Years ago, I was taken, as an impressionable child, to see Franco Zefirelli’s wonderful film Brother Sun, Sister Moon. So you can imagine my shock, years later, when I read the Franciscan sources, and discovered that Zefirelli’s sunlit vision of Francis and Clare of Assisi represents one particular interpretation of the story, and one that leave rather a lot out.
The Franciscan sources are collected in a single useful volume entitled Saint Francis of Assisi, Omnibus of Sources, edited by Marion A. Habig. As you read through the oldest accounts of the life of Francis, one has that sense of an onion being peeled away. Some perhaps would say that in the end we can know very little about the real historical Francis, given that he was subjected to interpretation so early on. And as you read the First Life and the Second Life by Thomas of Celano (author incidentally of the Dies Irae), along with St Bonaventure’s Major Life and The Legend of the Three Companions, you notice the differences, and you spot what has been excluded and you wonder why.
Famously, Thomas’s First life was judged not good enough by St Bonaventure, who commanded the author to try again, hence the Second Life. Bonaventure, the head of the Order, was very keen to present what he thought was the ‘right’ Saint Francis to the world. In particular, Bonaventure was keen to avoid too much emphasis on Francis’s supposedly riotous life before his conversion; but this, of course, has the unintended consequence of toning down the dramatic nature of that conversion.
One thing, however, is absolutely clear from reading the Franciscan sources, and that is that Francis and Clare (whose feast we keep today) were given to long periods of seclusion, silence, prayer and fasting. They were penitents, and they were also religious ecstatics. As St Bonaventure himself tells us:
He withdrew from the busy life of his trade and begged God in His goodness to show him what he should do. He prayed constantly until he was consumed with a passionate longing for God and was ready to give up the whole world in his desire for his heavenly home and think nothing of it… he began to frequent secluded spots where he could mourn for his sins, and there as he poured out his whole soul with groans beyond all utterance, he was eventually found worthy to be heard by God, after long and importunate prayer.
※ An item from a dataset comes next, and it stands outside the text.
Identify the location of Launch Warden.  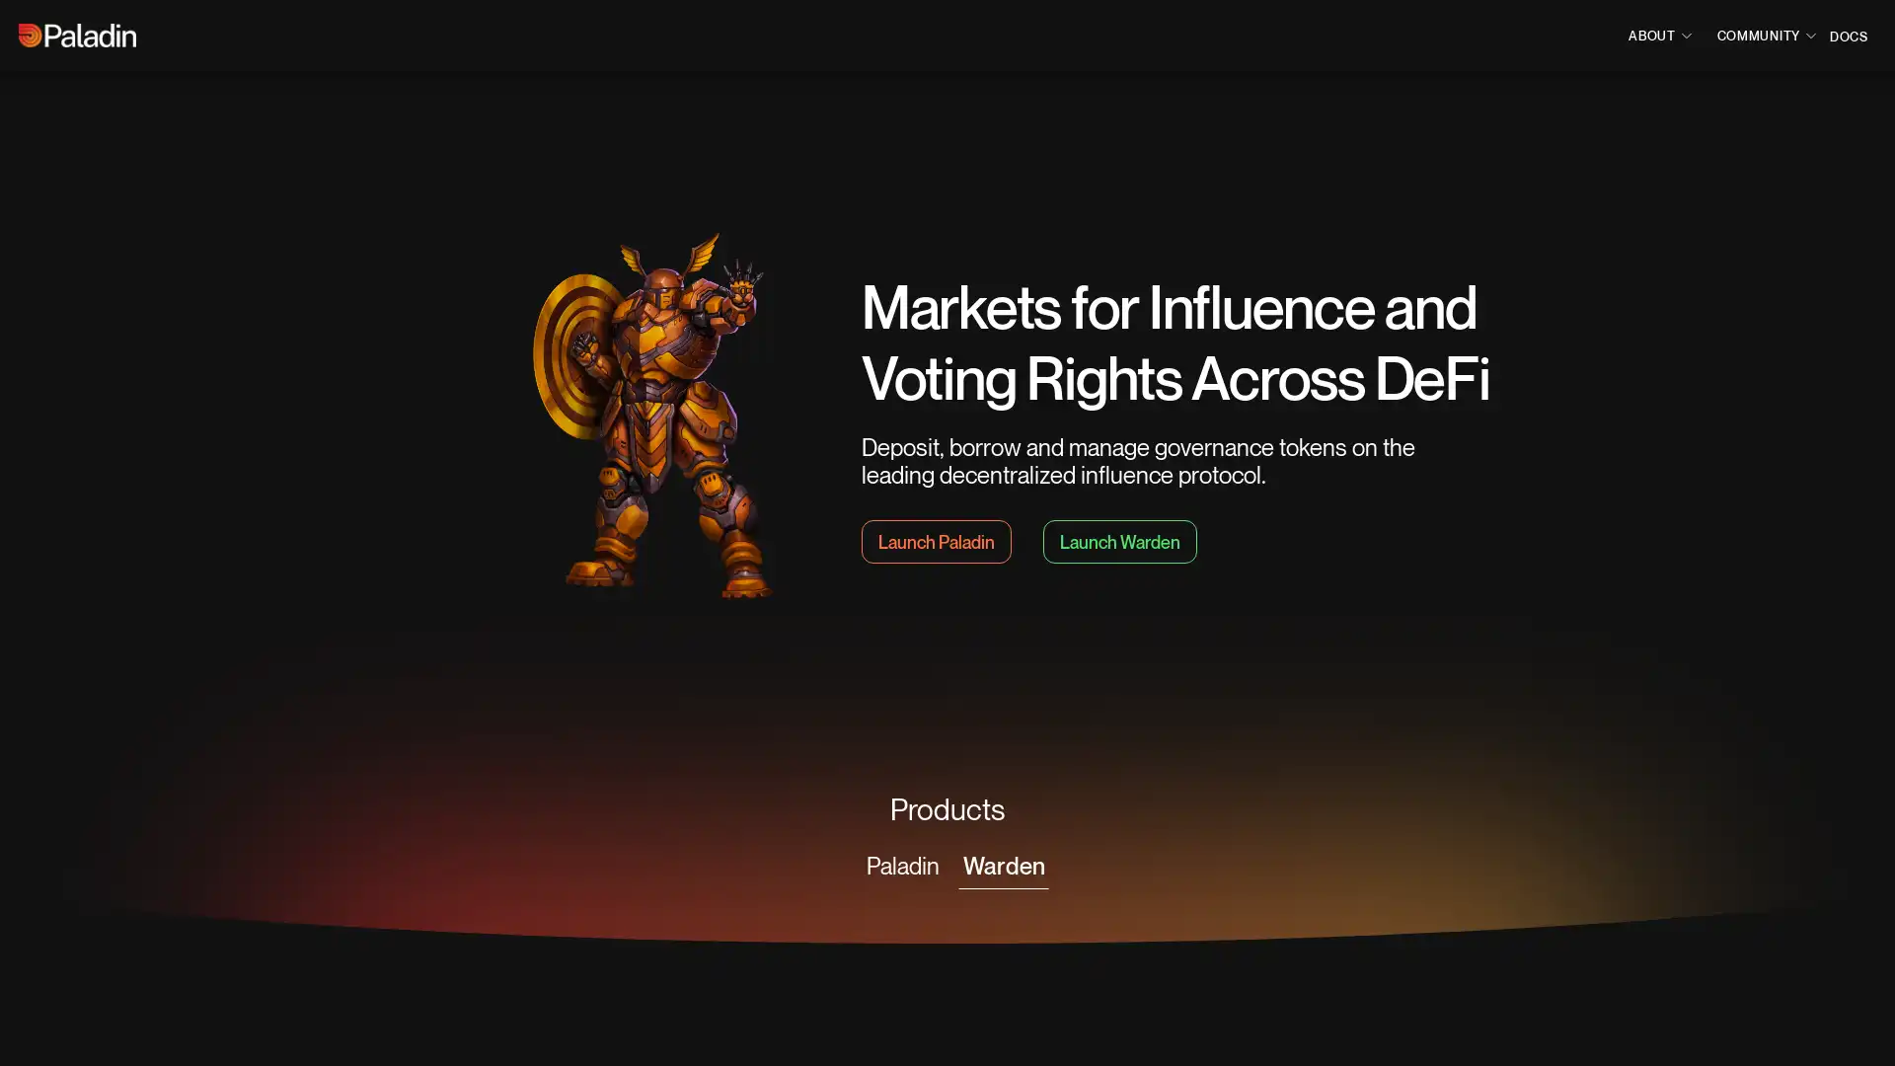
(1118, 540).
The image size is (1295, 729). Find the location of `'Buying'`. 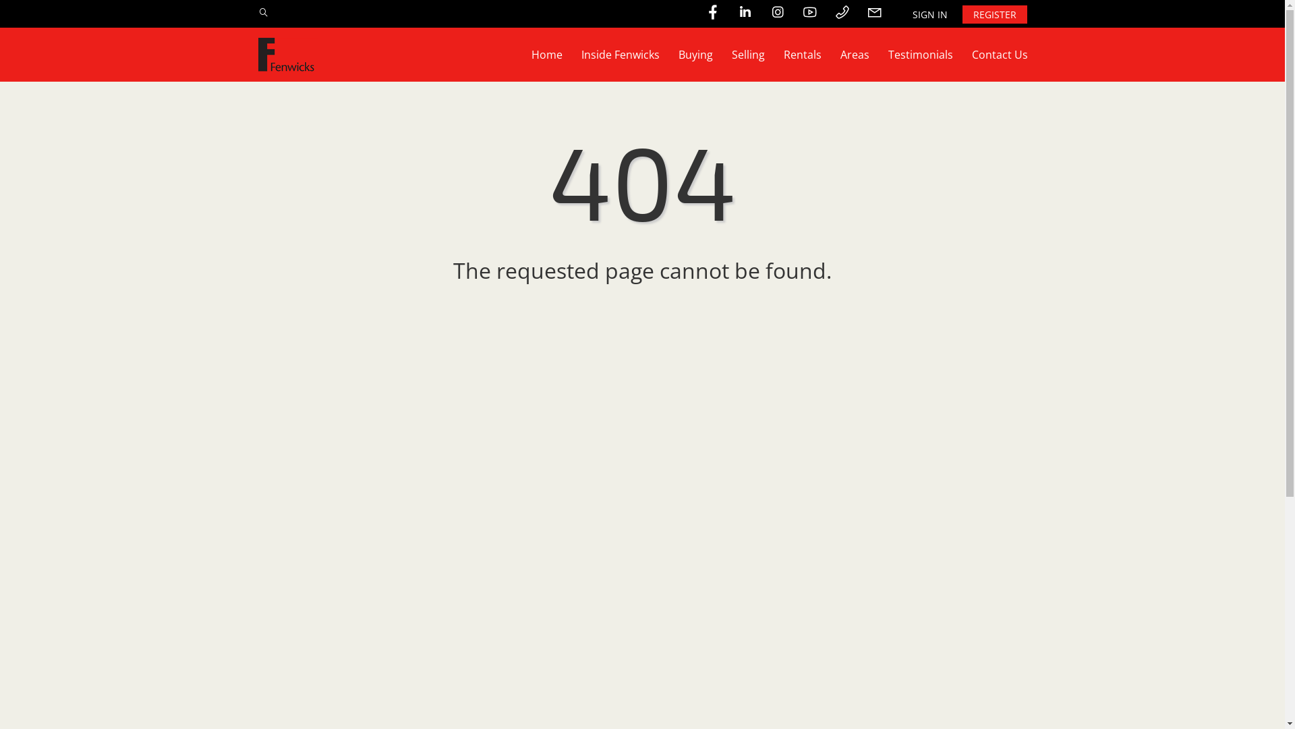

One day as he prayed in one of his usual haunts, he became completely absorbed in God in the excess of his fervour. Then Jesus Christ appeared to him, hanging on His cross. His soul melted at the sight… (Major Life, I, 4, 5, (Habig, pp. 638-639)).
The Legend of the Three Companions is somewhat more dramatic in its description of his conversion, and sums it up like this:
One day while Francis was praying fervently to God, he received this answer. ‘O Francis, if you want to know my will, you must hate and despise all that which hitherto your body has loved and desired to possess. Once you begin to do this, all that formerly seemed sweet and pleasant to you will become bitter and unbearable; and instead the things that formerly made you shudder will bring you great sweetness and content.’….He endured great mental anguish and could find no rest for he was searching how he could put into practice what was in his heart. Importunate ideas came and went and greatly worried and distressed him. His heart was aglow with divine fire, and even outwardly he could not hide the new ardour which was taking possession of him and filling him with repentance for his past grave sins. He found no satisfaction in evil whether past or present; but he also lacked confidence in his own capacity for avoiding evil in future. When he emerged from the cave and rejoined his friend, his inner struggle had so changed him as to make him a different man. (Legend of the Three Companions, IV, 11-12, (Habig, p. 900-902)).
Francis’s asceticism is borne out by archaeological evidence as well, thanks to the examination his remains.
Why is this important? First of all, the Second Vatican Council told us all to go back to the sources in theology, and was particular that any unhistorical tales about the saints should be weeded out. So, in the spirit of Vatican Two, properly understood, we need to get back to the real Francis and Clare, in so far as that is possible, which means shedding our warm and fuzzy interpretations and seeing the saints as they really are, in this case, two rather tough and uncompromising figures, much given to self-denial, and in the case of Clare, silence and seclusion in an enclosure, where she practised severe mortifications.
Both Clare and Francis achieved great things in prayer, but this came about because they spent so much time in silence, fasting and mortification. We all want the first, but how many of us are prepared to put up with the second? The contemporary Church should continue to stress the first, but it should not neglect the second.